On April 6, 1964, the Holy See became a Permanent Observer Mission to the United Nations and established its Mission in New York City. This was fitting, not only because of the growing involvement of the Holy See in UN deliberations, but above all because the four pillars of the UN as enshrined in its Charter dovetail very well with four main pillars of Catholic Social Teaching: the prevention of war and the promotion of peace; the protection and advance of human dignity and rights; human development; and helping nations to keep their word and honor international treaties and law.
The Holy See enjoys by its own choice the status of Permanent Observer at the United Nations, rather than of a full Member. This is due primarily to the desire of the Holy See to maintain absolute neutrality in specific political problems.
In its 54 years of existence of the Holy See Mission in New York, there have been five Papal visits to the United Nations.
Papal Visits to the UN
"As you know very well, peace is not built merely by means of politics and a balance of power and interests. It is built with the mind, with ideas, with the works of peace." -Blessed Paul VI to the UN General Assembly on October 4, 1965
Saint John Paul II visited the UN twice: on October 2,1979 and October 5, 1995.
On April 18, 2018, Pope Benedict XVI delivered an address to the UN General Assembly.
Pope Francis visited the UN on September 25, 2015 and said "War is the negation of all rights and a dramatic assault on the environment. If we want true integral human development for all, we must work tirelessly to avoid war between nations and peoples."
To read the words of Pope Francis at the UN and to watch him speak at the UN, click here.
To read the words of past Popes at the UN, click here.
What is the distinction between the Holy See and the Vatican?
The term "Holy See" refers to the supreme authority of the Pope as Bishop of Rome and head of the college of Bishops. It is the central government of the Roman Catholic Church. As such, the Holy See is an institution which, under international law and in practice, has a legal personality that allows it to enter into treaties as the juridical equal of a State and to send and receive diplomatic representatives.
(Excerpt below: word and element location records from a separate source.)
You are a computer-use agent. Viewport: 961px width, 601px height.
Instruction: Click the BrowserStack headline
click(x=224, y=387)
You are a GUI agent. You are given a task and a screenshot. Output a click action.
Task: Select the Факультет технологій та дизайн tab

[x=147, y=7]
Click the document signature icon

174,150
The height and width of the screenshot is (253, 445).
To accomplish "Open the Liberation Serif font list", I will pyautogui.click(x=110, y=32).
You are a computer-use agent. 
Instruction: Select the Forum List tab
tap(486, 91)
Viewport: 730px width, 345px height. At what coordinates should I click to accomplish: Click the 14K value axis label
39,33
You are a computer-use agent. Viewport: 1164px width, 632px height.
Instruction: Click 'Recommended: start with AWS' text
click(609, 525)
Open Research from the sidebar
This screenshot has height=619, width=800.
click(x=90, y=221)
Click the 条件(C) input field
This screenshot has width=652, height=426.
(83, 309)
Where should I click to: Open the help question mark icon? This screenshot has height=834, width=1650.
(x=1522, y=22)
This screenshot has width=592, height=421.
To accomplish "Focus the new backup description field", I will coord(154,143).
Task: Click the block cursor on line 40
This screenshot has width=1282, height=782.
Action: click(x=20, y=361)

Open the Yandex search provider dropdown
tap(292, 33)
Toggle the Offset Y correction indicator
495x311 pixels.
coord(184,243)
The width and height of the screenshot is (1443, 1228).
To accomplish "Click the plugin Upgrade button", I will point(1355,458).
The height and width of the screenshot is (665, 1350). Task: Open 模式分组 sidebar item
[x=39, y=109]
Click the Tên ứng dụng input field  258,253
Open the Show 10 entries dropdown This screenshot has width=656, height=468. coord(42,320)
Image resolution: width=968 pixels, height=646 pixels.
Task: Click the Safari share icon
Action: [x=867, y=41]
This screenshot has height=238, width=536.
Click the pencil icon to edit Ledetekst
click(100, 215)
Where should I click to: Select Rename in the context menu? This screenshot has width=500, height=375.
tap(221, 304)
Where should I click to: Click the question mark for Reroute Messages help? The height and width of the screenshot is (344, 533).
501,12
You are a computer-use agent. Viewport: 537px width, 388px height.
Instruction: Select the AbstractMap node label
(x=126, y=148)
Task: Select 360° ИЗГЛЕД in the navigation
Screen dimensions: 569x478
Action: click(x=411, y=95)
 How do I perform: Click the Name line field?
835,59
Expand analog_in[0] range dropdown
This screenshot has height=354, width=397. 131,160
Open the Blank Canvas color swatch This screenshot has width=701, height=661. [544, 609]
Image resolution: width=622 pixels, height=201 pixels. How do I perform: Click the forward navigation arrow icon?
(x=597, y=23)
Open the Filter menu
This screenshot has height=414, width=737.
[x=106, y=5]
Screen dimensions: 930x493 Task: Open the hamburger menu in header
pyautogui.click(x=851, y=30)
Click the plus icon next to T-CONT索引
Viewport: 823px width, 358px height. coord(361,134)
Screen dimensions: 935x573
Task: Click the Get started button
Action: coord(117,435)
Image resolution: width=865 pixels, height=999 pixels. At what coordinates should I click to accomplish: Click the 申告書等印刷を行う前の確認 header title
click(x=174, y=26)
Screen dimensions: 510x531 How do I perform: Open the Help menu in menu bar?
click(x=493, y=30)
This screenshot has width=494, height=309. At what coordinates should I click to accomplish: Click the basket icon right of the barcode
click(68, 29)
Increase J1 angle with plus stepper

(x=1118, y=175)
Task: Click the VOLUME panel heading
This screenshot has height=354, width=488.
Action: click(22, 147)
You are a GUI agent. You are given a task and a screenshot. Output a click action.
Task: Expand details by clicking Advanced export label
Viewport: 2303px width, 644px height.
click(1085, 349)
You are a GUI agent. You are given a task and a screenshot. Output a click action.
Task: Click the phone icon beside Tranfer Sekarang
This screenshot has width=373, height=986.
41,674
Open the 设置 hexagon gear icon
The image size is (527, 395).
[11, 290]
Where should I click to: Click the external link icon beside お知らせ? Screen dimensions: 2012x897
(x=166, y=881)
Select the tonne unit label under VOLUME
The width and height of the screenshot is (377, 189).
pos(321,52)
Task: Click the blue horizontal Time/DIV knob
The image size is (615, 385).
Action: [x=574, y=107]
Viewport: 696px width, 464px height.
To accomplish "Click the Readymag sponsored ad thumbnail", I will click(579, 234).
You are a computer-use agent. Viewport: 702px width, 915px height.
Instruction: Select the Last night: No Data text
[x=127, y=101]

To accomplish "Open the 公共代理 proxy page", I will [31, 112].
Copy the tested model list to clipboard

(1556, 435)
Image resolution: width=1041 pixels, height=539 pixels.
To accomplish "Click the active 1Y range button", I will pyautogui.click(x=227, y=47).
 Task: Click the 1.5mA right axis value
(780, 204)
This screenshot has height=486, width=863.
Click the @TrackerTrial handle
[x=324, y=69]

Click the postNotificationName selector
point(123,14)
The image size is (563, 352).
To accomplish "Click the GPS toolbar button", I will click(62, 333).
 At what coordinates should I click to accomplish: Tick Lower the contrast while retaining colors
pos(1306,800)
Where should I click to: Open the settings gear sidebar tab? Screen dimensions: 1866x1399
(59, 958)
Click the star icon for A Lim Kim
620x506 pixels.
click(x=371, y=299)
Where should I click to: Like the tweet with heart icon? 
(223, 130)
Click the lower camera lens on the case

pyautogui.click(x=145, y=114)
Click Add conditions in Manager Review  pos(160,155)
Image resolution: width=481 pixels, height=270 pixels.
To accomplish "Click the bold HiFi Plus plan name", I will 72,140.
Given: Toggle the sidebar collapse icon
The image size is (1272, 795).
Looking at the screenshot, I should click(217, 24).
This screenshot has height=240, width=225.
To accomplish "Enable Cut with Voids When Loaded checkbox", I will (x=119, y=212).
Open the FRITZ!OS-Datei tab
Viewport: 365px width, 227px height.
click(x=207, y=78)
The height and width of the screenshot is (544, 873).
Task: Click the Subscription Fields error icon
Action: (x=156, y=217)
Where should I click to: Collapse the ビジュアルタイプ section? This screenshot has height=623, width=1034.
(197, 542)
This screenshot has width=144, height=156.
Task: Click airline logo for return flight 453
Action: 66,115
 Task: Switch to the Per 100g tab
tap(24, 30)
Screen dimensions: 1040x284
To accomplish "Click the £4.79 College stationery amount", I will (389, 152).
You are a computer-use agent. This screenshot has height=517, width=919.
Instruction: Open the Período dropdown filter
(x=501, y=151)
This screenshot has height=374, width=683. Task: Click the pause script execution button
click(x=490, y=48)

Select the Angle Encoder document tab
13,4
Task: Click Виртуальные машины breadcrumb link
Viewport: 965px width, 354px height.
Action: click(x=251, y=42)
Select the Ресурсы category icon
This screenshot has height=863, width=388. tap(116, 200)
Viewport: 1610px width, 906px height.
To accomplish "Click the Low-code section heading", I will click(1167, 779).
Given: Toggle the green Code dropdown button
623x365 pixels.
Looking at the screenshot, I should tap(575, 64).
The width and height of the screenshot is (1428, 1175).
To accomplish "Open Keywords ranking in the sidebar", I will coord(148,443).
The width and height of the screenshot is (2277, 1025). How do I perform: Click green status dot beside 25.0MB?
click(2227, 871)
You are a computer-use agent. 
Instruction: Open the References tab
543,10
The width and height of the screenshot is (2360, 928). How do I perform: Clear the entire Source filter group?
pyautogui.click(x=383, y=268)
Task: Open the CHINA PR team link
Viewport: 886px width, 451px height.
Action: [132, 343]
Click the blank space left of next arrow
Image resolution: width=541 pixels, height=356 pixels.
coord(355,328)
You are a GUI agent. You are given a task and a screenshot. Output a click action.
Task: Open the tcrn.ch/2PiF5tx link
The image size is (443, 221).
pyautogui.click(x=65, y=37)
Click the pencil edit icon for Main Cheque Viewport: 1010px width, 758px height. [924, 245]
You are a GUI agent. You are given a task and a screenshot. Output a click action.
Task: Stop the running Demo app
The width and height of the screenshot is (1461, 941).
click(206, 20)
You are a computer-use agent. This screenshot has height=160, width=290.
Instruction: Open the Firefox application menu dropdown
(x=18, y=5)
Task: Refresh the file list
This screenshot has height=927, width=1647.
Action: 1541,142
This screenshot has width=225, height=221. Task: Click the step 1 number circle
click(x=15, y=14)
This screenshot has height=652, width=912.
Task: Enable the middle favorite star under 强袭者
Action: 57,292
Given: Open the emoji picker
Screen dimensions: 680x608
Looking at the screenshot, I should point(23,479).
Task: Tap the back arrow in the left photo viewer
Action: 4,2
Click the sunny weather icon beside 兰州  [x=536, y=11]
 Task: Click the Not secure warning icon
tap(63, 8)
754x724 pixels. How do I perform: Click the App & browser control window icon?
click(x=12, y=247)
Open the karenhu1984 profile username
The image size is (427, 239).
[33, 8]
Vatican City is the physical or territorial base of the Holy See, almost a pedestal upon which is posed a much larger and unique independent and sovereign authority/rule: that of the Holy See. The State of Vatican City itself also possesses a personality under international law and, as such, enters into international agreements. However, it is the Holy See which internationally represents Vatican City State. In fact, when the Holy See enters into agreements for Vatican City State, it uses the formula: "acting on behalf and in the interest of the State of Vatican City. "
Holy See Diplomacy
Since the fourth century, and well before the constitution of the Papal States, the Apostolic See has sent and received diplomatic missions. On February 11, 1929 the Holy See and Italy resolved the "Questione Romana" following the cessation of the Papal States by signing the Lateran Treaty. By means of this Treaty, Vatican City State came into existence. Article 12 of the Treaty notes that diplomatic relations with the Holy See are governed by the rules of International Law. Years later, the Vienna Convention on Diplomatic Relations (1961), convened for the purpose of codifying diplomatic law, went even further by formally recognizing the practice accepted by any receiving State regarding the precedence of the representative of the Holy See within the Diplomatic Corps (Art. 16, §3). The Holy See now has diplomatic relations with 182 of the 193 countires in the world, with 116 Apostolic Nunciatures and Permanent Missions across the globe, endowing the Holy See with one of the world's most extensive diplomatic networks.